▶ _Problem to work on_:
Would you return the lines between the one holding "The width and height of the screenshot is (1568, 473)." and the one holding "Task: Remove the Domain label filter", inclusive, and only those, exactly as they stand in the listing below?

▶ _Input data_:
-*-

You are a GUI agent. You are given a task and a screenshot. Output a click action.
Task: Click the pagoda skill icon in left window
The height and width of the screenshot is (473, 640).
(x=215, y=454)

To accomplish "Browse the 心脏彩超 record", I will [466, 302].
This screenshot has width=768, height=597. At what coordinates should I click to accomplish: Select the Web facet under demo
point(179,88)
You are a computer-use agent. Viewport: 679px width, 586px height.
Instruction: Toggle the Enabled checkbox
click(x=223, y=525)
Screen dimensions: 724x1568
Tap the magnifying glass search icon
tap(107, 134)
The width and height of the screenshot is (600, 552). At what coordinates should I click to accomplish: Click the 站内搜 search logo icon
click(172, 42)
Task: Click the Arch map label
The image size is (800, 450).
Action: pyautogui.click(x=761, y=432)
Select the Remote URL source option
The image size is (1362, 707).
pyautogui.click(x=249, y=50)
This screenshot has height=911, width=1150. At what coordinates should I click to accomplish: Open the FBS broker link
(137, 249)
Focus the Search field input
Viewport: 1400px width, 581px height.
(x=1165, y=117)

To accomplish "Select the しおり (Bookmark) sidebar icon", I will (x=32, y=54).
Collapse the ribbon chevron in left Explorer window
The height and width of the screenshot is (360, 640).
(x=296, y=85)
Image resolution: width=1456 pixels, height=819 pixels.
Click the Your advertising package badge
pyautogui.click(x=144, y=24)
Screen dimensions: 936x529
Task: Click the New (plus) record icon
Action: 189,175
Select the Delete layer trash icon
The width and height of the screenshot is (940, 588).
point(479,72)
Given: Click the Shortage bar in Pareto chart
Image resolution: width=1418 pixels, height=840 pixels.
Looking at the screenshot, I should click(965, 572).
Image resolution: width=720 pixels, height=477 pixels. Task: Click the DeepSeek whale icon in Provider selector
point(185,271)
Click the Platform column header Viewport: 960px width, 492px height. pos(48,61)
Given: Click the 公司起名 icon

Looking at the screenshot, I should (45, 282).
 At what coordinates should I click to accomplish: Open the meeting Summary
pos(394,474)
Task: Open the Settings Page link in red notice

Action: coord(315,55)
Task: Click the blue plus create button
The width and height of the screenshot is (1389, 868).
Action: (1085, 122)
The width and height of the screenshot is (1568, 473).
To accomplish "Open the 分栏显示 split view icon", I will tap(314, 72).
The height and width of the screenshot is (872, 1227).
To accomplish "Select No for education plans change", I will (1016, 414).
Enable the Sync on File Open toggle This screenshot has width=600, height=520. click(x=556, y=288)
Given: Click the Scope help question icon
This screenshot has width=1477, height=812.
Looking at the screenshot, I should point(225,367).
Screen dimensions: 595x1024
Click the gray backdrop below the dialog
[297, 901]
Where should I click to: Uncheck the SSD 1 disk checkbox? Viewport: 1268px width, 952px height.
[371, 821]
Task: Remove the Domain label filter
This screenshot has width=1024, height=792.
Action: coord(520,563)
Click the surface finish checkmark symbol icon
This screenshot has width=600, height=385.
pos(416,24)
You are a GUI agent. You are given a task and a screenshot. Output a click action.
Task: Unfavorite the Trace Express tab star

-*-

▶ _Solution below_:
The width and height of the screenshot is (1568, 473).
To accomplish "Open the 分栏显示 split view icon", I will tap(314, 72).
The height and width of the screenshot is (872, 1227).
To accomplish "Select No for education plans change", I will (1016, 414).
Enable the Sync on File Open toggle This screenshot has width=600, height=520. click(x=556, y=288)
Given: Click the Scope help question icon
This screenshot has width=1477, height=812.
Looking at the screenshot, I should point(225,367).
Screen dimensions: 595x1024
Click the gray backdrop below the dialog
[297, 901]
Where should I click to: Uncheck the SSD 1 disk checkbox? Viewport: 1268px width, 952px height.
[371, 821]
Task: Remove the Domain label filter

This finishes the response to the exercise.